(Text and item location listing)
::::::
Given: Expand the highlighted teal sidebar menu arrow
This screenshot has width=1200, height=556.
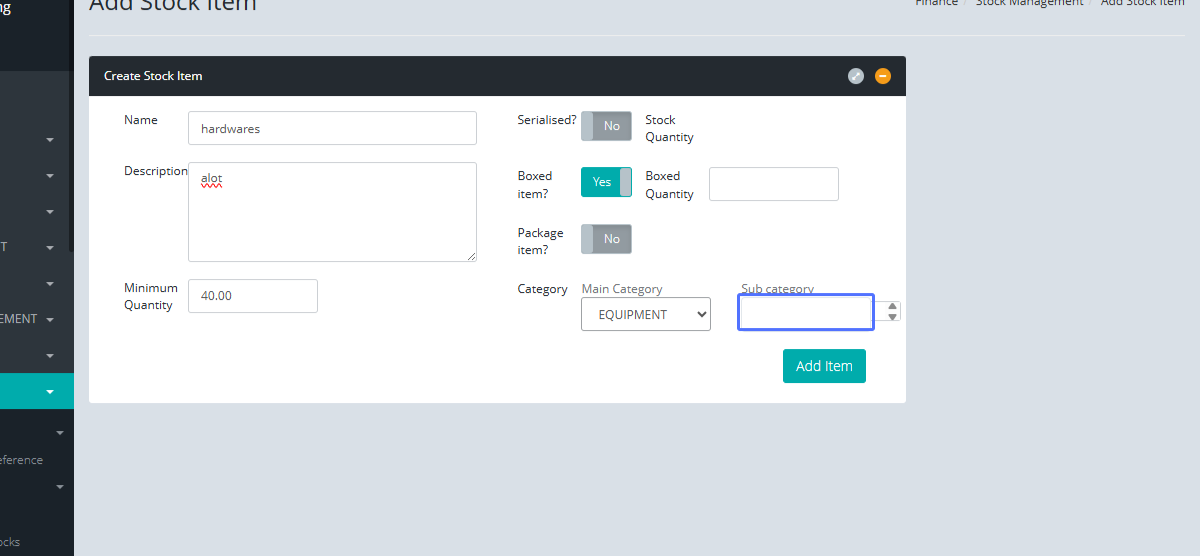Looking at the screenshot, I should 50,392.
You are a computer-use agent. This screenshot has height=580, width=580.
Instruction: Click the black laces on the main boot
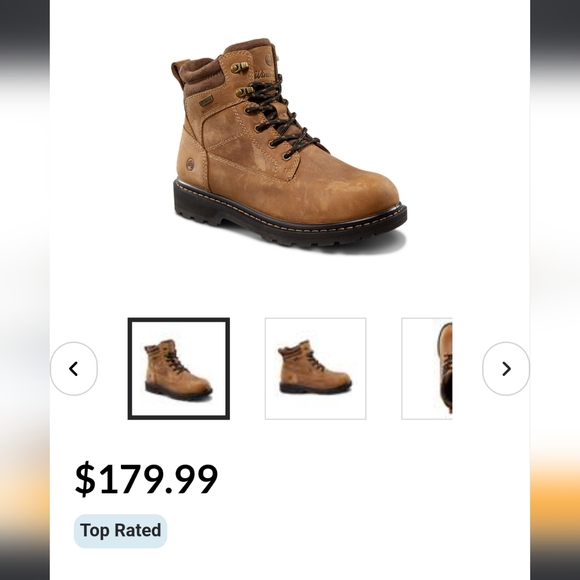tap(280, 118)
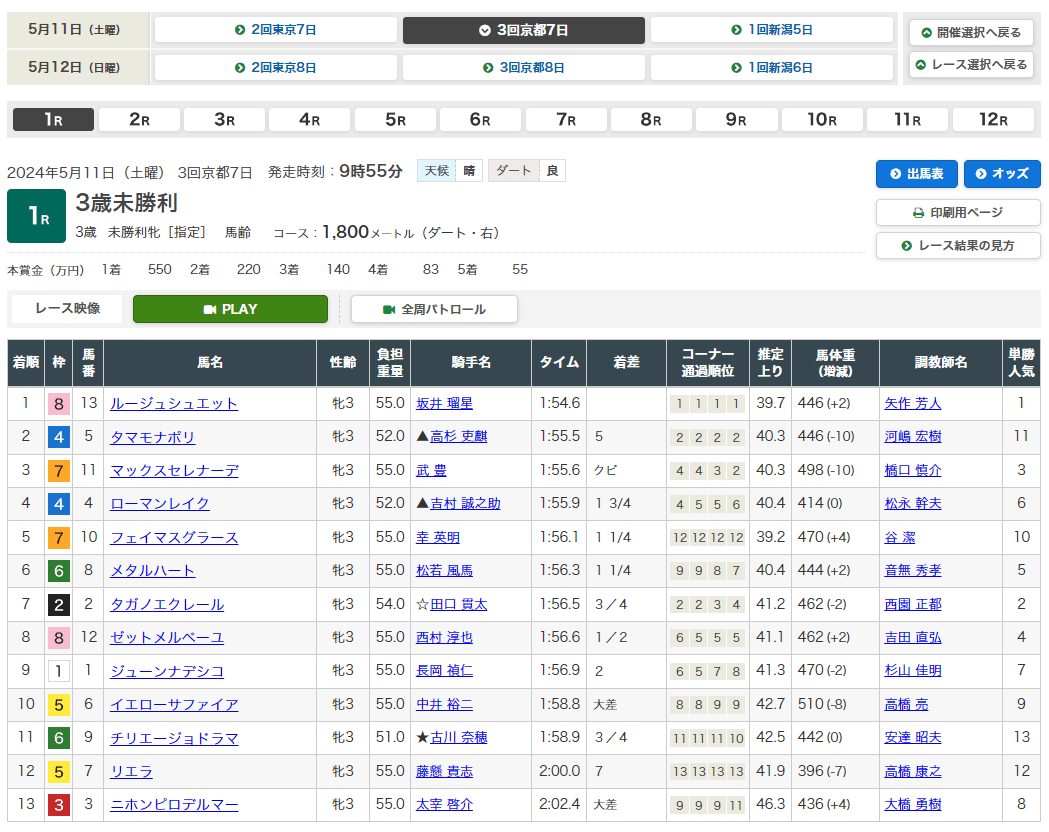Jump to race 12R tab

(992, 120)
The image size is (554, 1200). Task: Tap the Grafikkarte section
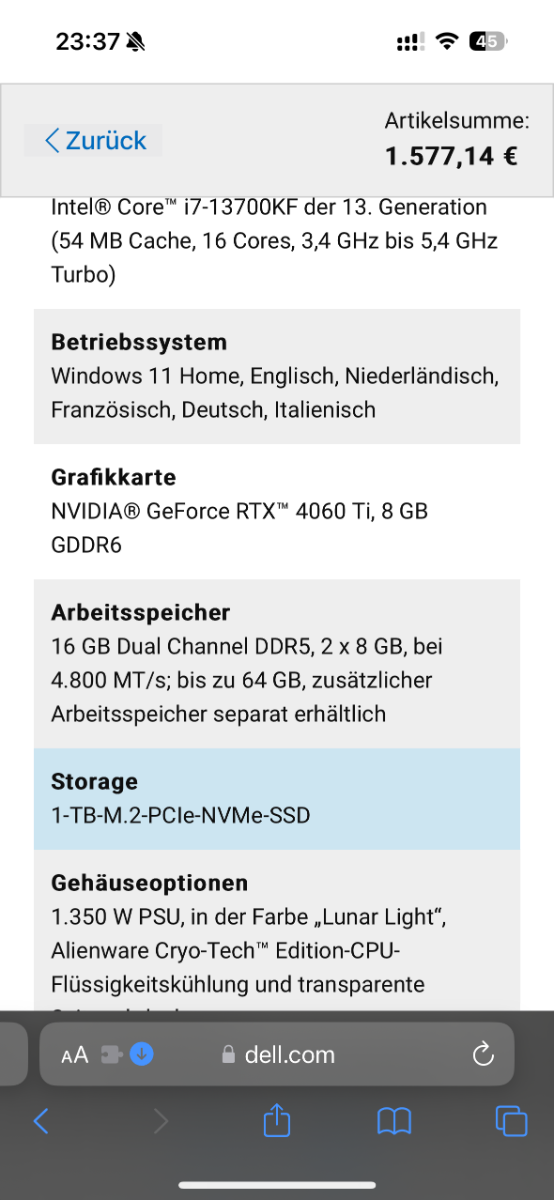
::::::
# [Directions for this task]
Copy out every line of the listing above word for word, leaving out the pictures.

# [Answer for the task]
Given: Expand the highlighted teal sidebar menu arrow
This screenshot has width=1200, height=556.
Looking at the screenshot, I should 50,392.
You are a computer-use agent. This screenshot has height=580, width=580.
Instruction: Click the black laces on the main boot
tap(280, 118)
Jump to race 12R tab

(992, 120)
The image size is (554, 1200). Task: Tap the Grafikkarte section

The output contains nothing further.